• **Problem to work on**
An exact copy of all entries is the expected answer.

• **Supplied material**

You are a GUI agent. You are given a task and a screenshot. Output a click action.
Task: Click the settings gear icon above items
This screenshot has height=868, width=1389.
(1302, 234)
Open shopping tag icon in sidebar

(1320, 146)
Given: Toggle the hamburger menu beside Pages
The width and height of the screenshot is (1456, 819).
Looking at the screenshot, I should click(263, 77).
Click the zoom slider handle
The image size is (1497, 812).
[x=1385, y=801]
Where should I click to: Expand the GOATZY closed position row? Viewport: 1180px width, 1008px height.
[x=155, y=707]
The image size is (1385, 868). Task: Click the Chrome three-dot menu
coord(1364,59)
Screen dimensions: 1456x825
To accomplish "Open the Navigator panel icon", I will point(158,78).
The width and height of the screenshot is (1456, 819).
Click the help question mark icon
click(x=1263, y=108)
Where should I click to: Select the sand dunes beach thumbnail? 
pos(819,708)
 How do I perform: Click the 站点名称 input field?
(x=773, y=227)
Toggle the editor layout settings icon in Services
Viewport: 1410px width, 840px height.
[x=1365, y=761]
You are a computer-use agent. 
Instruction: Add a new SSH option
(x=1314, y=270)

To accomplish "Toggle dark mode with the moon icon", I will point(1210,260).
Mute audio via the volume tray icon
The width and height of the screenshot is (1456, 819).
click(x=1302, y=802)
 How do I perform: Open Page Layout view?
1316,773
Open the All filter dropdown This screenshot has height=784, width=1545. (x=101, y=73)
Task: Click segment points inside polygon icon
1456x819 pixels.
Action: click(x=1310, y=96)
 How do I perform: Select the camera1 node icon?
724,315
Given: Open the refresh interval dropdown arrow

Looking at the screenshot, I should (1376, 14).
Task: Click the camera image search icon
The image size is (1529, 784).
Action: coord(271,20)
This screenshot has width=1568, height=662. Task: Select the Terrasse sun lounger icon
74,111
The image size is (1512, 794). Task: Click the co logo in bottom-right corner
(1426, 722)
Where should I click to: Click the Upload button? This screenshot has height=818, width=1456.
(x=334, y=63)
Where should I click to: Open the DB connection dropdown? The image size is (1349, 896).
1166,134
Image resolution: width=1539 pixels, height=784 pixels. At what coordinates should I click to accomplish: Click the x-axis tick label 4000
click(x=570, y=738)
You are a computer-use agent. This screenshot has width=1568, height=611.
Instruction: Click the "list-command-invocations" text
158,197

• **Output of the exercise**
You are a GUI agent. You are given a task and a screenshot. Output a click action.
Task: Click the settings gear icon above items
This screenshot has height=868, width=1389.
(1302, 234)
Open shopping tag icon in sidebar

(1320, 146)
Given: Toggle the hamburger menu beside Pages
The width and height of the screenshot is (1456, 819).
Looking at the screenshot, I should click(263, 77).
Click the zoom slider handle
The image size is (1497, 812).
[x=1385, y=801]
Where should I click to: Expand the GOATZY closed position row? Viewport: 1180px width, 1008px height.
[x=155, y=707]
The image size is (1385, 868). Task: Click the Chrome three-dot menu
coord(1364,59)
Screen dimensions: 1456x825
To accomplish "Open the Navigator panel icon", I will point(158,78).
The width and height of the screenshot is (1456, 819).
Click the help question mark icon
click(x=1263, y=108)
Where should I click to: Select the sand dunes beach thumbnail? 
pos(819,708)
 How do I perform: Click the 站点名称 input field?
(x=773, y=227)
Toggle the editor layout settings icon in Services
Viewport: 1410px width, 840px height.
[x=1365, y=761]
You are a computer-use agent. 
Instruction: Add a new SSH option
(x=1314, y=270)

To accomplish "Toggle dark mode with the moon icon", I will point(1210,260).
Mute audio via the volume tray icon
The width and height of the screenshot is (1456, 819).
click(x=1302, y=802)
 How do I perform: Open Page Layout view?
1316,773
Open the All filter dropdown This screenshot has height=784, width=1545. (x=101, y=73)
Task: Click segment points inside polygon icon
1456x819 pixels.
Action: click(x=1310, y=96)
 How do I perform: Select the camera1 node icon?
724,315
Given: Open the refresh interval dropdown arrow

Looking at the screenshot, I should (1376, 14).
Task: Click the camera image search icon
The image size is (1529, 784).
Action: coord(271,20)
This screenshot has width=1568, height=662. Task: Select the Terrasse sun lounger icon
74,111
The image size is (1512, 794). Task: Click the co logo in bottom-right corner
(1426, 722)
Where should I click to: Click the Upload button? This screenshot has height=818, width=1456.
(x=334, y=63)
Where should I click to: Open the DB connection dropdown? The image size is (1349, 896).
1166,134
Image resolution: width=1539 pixels, height=784 pixels. At what coordinates should I click to accomplish: Click the x-axis tick label 4000
click(x=570, y=738)
You are a computer-use agent. This screenshot has width=1568, height=611.
Instruction: Click the "list-command-invocations" text
158,197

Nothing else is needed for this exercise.